What Is a Symbolic Link?
A symbolic link is a special file that stores a path string. The OS resolves that path at each access — similar to a Windows shortcut, but handled transparently by the kernel.
$ ln -s /etc/nginx/nginx.conf ./nginx.conf $ ls -la lrwxrwxrwx 1 user user 22 Jan 1 00:00 nginx.conf -> /etc/nginx/nginx.conf
The l at the start of the permissions string indicates a symlink. The -> shows the stored path.
Symbolic Link Characteristics
| Property | Details |
|---|---|
| Cross-filesystem | Yes (different mount points OK) |
| Link to directory | Yes |
| If target is deleted | Link becomes dangling (broken) |
| Resolution | Path is re-resolved at every access |
Inspect and Resolve Links
# Show the stored path $ readlink nginx.conf /etc/nginx/nginx.conf # Resolve to absolute path $ readlink -f nginx.conf /etc/nginx/nginx.conf
What Is a Hard Link?
A hard link is an additional directory entry pointing to the same inode. Both names refer to the exact same data — one inode, two names.

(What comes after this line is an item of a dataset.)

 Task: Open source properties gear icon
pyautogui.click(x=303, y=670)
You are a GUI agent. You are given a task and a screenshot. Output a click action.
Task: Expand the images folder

$ echo "hello" > original.txt $ ln original.txt hardlink.txt $ ls -lai 1234567 -rw-r--r-- 2 user user 6 Jan 1 00:00 hardlink.txt 1234567 -rw-r--r-- 2 user user 6 Jan 1 00:00 original.txt
The leading number (1234567) is the inode number — identical numbers mean identical data. The link count (2) shows how many directory entries reference this inode.
Hard Link Characteristics
| Property | Details |
|---|---|
| Cross-filesystem | No (same partition only) |
| Link to directory | No (restricted for regular users) |
| If original is deleted | Data persists until link count reaches 0 |
| Resolution | Direct inode access (no path traversal) |
Comparison: Symlink vs Hard Link
The core difference is what each one references.
| Aspect | Symbolic Link | Hard Link |
|---|---|---|
| References | Path string | inode |
| Cross-filesystem | Yes | No |
| Directory target | Yes | No |
| After target deleted | Becomes dangling | Data survives |
ls permissions |
Starts with l |
Same as regular file |
| inode | Own inode (separate) | Same inode as target |
Practical Use Cases
When to Use Symbolic Links
Dotfiles management
$ ln -s ~/dotfiles/.bashrc ~/.bashrc $ ln -s ~/dotfiles/.vimrc ~/.vimrc
Version-managed "current" directory
# Point current to version 1.2.0 $ ln -s /opt/app-1.2.0 /opt/app/current # Upgrade: re-point the link atomically $ ln -sfn /opt/app-1.3.0 /opt/app/current
-f overwrites an existing link; -n prevents following a directory target, so the link itself is replaced rather than a new link being created inside the directory.
When to Use Hard Links
Incremental backups with rsync
$ rsync -a --link-dest=/backup/prev/ /data/ /backup/today/
Files unchanged since the previous backup are hard-linked rather than copied, so each day's snapshot is space-efficient while remaining independent.
Common Pitfalls
Relative path symlinks break when accessed from a different directory
# Created from /home/user $ ln -s ../etc/nginx/nginx.conf nginx.conf # Breaks when accessed from /tmp $ cd /tmp $ cat nginx.conf cat: nginx.conf: No such file or directory
The symlink records the exact path string you passed to ln — not a path relative to where the link file lives. Use absolute paths for symlinks that must work from multiple locations.
Re-pointing a symlink that targets a directory
# Wrong: if current is a directory, ln -sf creates a link INSIDE it $ ln -sf /opt/app-2.0.0 /opt/app/current # Right: -n replaces the link itself $ ln -sfn /opt/app-2.0.0 /opt/app/current
Finding dangling symlinks
$ find /path -maxdepth 1 -xtype l
-xtype l matches symlinks whose target does not exist (-type l alone includes all symlinks, both valid and broken).